BEGIN SUPPLIED RECORDS

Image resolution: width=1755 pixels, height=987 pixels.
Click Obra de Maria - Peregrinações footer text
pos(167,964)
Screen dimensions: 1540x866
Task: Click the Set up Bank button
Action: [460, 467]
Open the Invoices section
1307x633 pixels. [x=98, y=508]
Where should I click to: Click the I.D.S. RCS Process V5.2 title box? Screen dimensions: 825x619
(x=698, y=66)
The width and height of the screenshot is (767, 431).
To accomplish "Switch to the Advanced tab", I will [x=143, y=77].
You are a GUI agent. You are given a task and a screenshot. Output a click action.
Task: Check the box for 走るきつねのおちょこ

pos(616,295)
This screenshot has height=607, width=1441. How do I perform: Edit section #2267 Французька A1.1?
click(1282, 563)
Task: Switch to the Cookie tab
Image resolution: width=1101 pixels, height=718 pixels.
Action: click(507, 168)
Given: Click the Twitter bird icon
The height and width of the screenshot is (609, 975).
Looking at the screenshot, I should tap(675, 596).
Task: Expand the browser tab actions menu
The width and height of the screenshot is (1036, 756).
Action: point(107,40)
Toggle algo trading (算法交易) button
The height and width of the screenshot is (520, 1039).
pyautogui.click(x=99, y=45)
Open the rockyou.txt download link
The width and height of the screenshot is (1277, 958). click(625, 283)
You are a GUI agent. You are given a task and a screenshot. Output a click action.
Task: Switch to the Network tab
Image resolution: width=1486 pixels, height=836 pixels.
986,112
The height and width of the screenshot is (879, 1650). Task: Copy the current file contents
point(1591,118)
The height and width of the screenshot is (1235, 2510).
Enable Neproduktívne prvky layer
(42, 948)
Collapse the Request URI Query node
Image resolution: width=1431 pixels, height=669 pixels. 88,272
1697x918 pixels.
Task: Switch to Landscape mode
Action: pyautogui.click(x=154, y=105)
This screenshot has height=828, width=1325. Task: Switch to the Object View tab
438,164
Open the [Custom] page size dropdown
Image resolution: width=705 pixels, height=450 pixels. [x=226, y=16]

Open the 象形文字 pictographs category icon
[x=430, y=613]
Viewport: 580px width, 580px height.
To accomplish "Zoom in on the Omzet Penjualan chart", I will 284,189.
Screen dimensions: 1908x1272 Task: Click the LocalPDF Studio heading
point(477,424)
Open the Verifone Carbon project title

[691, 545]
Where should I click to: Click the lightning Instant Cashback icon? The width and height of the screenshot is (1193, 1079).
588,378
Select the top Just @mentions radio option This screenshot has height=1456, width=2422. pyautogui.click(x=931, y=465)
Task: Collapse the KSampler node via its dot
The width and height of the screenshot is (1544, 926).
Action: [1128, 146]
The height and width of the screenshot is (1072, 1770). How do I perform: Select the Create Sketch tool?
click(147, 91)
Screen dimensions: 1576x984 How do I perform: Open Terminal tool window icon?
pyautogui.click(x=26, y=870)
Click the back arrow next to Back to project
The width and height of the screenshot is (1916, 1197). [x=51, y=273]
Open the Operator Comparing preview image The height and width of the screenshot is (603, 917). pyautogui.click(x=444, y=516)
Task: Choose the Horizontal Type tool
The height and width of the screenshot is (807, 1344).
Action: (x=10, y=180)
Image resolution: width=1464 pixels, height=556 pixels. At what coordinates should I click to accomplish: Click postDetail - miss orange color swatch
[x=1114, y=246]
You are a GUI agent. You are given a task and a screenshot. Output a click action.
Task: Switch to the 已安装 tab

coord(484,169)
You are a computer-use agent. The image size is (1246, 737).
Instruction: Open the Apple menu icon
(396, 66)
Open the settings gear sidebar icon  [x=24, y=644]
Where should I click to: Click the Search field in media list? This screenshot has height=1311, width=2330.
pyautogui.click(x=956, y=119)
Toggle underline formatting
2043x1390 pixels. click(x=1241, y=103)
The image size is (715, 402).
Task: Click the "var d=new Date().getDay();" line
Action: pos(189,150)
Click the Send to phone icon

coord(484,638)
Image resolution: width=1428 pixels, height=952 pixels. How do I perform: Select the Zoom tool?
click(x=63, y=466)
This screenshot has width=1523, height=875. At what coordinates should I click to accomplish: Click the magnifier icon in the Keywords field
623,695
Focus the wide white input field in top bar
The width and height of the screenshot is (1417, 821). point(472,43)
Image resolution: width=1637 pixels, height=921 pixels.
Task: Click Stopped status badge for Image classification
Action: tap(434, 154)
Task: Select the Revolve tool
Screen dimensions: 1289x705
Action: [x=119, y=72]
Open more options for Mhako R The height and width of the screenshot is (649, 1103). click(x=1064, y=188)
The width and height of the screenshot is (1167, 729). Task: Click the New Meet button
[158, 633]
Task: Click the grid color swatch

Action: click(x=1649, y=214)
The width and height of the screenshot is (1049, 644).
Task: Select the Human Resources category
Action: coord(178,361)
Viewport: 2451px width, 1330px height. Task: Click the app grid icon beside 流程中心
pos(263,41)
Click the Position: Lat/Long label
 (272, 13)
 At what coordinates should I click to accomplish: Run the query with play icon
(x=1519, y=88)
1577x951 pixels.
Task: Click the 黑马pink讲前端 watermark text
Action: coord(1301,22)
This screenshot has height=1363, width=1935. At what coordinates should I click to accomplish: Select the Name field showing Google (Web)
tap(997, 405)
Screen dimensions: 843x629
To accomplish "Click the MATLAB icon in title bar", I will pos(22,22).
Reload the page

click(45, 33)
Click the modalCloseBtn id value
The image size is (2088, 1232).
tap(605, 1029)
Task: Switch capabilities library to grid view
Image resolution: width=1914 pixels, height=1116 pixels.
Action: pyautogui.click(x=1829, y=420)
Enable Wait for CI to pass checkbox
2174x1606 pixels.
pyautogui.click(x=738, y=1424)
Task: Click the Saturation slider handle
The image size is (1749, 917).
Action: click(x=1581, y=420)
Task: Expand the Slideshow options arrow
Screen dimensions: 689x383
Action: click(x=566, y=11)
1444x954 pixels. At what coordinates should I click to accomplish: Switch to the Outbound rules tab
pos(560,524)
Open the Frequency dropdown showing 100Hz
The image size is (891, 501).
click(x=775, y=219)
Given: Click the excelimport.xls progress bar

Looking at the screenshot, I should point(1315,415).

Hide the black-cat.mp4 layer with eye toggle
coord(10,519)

END SUPPLIED RECORDS

The answer should consist of all lines from the records above that hold the word "Expand".

_PROBLEM SOLUTION_
Task: Expand the browser tab actions menu
Task: Expand the Slideshow options arrow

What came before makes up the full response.